Tighter Damages Restrictions Sparks Opposition to Patent Reform Bill

For decades in America, claimants in a patent suit have been eligible for treble damages -- three times the assessed amount of the violation -- if a jury can establish that violation was willful on the part of the defendant. Now, new restrictions being proposed to not only the conditions under which treble damages can occur, but also the method for assessing the extent of violation, has raised the ire of lobbying groups following the forwarding of new language in the Patent Reform Bill to the full US House for approval.

As the bill now reads, a judge will make the determination of whether a patent's violation was willful, rather than a jury. Furthermore, the defendant will be entitled to make what's called a "good faith defense:" He can argue, for instance, that a lawyer advised him the patent he may be violating could be deemed invalid if it were reviewed.

And a claimant will be ineligible to even make the willful violation claim before a test takes place to establish the validity of the patent in dispute.

Immediately after the bill was recommended to the House floor, a coalition of biotech firms such as Monsanto, technology firms such as Qualcomm, and leading US universities registered their opposition to the new language.

In a letter to House Speaker Nancy Pelosi and House leaders, the Biotechnology Industry Coalition wrote, "For companies (directly, and as university licensees) in industries such as ours, the consequences - greater bureaucracy, inability to rely on valid patents, weakened protections against infringement and a decreased access to capital - would be devastating. The harm to investment in tomorrow's technologies would be felt immediately, and would hurt U.S. competitiveness for years to come."

The reference to "decreased access to capital" may raise some eyebrows, as both legislators and judges (including justices) have raised skepticism in recent months over whether businesses should consider litigation awards as principal sources of capital.

The Coalition for 21st Century Patent Reform also jumped in: "On the formula for determining how reasonable royalty damages are awarded in patent infringement cases," its statement from last week reads, "the Coalition shares the concerns of the American Bar Association Section of Intellectual Property Law that the bill would require a new test that has never been used by parties negotiating licenses. This test would reduce incentives for innovation by greatly diminishing damages obtainable from infringers."

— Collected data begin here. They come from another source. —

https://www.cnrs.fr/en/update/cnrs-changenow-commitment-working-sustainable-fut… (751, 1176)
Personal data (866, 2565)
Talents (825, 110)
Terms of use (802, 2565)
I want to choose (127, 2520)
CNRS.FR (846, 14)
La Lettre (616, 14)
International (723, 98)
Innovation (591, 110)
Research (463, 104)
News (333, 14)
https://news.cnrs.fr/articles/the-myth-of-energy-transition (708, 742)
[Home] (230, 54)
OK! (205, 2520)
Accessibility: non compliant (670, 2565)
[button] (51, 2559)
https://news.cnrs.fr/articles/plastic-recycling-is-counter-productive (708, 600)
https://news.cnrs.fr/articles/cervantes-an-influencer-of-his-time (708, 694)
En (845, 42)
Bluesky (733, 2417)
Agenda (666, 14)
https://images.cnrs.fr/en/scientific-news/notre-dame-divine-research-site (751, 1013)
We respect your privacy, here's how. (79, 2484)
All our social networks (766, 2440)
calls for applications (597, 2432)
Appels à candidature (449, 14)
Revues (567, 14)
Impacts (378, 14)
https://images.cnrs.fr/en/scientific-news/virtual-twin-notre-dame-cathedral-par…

The 21st Coalition also objects to language remaining from the bill's initial draft that would allow the validity of a patent to be challenged not only within the first twelve months of its having been granted, but by the same claimant for any time thereafter, if the claimant can make a new argument.

"There is no justification for expanding the opportunity to administratively challenge issued patents beyond an initial 9-month window," 21st wrote in a recent overview of that provision, "when the legislation retains and expands the existing...reexamination procedures which are available throughout the life of a patent."

An unlikely opponent of the bill's current language came last week in the form of counsel for the US Dept. of Commerce. In its own evaluation of the bill's worthiness, DOC makes a strange, but perhaps not unrealistic, argument: If it were more difficult for a claimant to be awarded triple damages, then claimants would not take the trouble to meet the burden of willful infringement when filing patent disputes. As a result, they may simply file three times as often, with the bar having been lowered to one third the burden.

"Modernization efforts should avoid perverse incentives that might make infringement simply 'a cost of doing business,"' counsel John R. Sullivan writes for DOC. "While not the only deterrent to patent infringement, the possibility of treble damages provides an important and substantial obstacle - more than might be seriously considered in a practical business calculus."

Other DOC objections include one to a provision of the bill that would only have a judge or jury take into account the full market value of a patented mechanism's improvement to another mechanism if the claimant can prove that improvement formed the basis of the market.

As a hypothetical example, Thomas Edison would only be able to defend his improvements to Alexander Graham Bell's telephone if he could prove that the electric receiver he added to the phone formed the basis for the current telephone market. Its objection has to do with whether such a test of both market value and practical improvement can apply to every device that's eligible for patent.

The deluge of opposition now puts Microsoft in a curious box, along with Intel, Sun, Red Hat, Adobe, and Apple, of technology corporations that actively support measures that would limit their own ability to attain "access to capital" from patent enforcement.

This while, at literally the same time, Microsoft referred to 235 as the number of its patents upon which it claims Linux technologies infringe. If the legislation it supports passes both houses, Microsoft would have to prove to a judge that all 235 of those patents were violated either after Microsoft presented the violators with written notice of warning, or with specific malicious intent toward Microsoft, before it could be eligible for treble damages.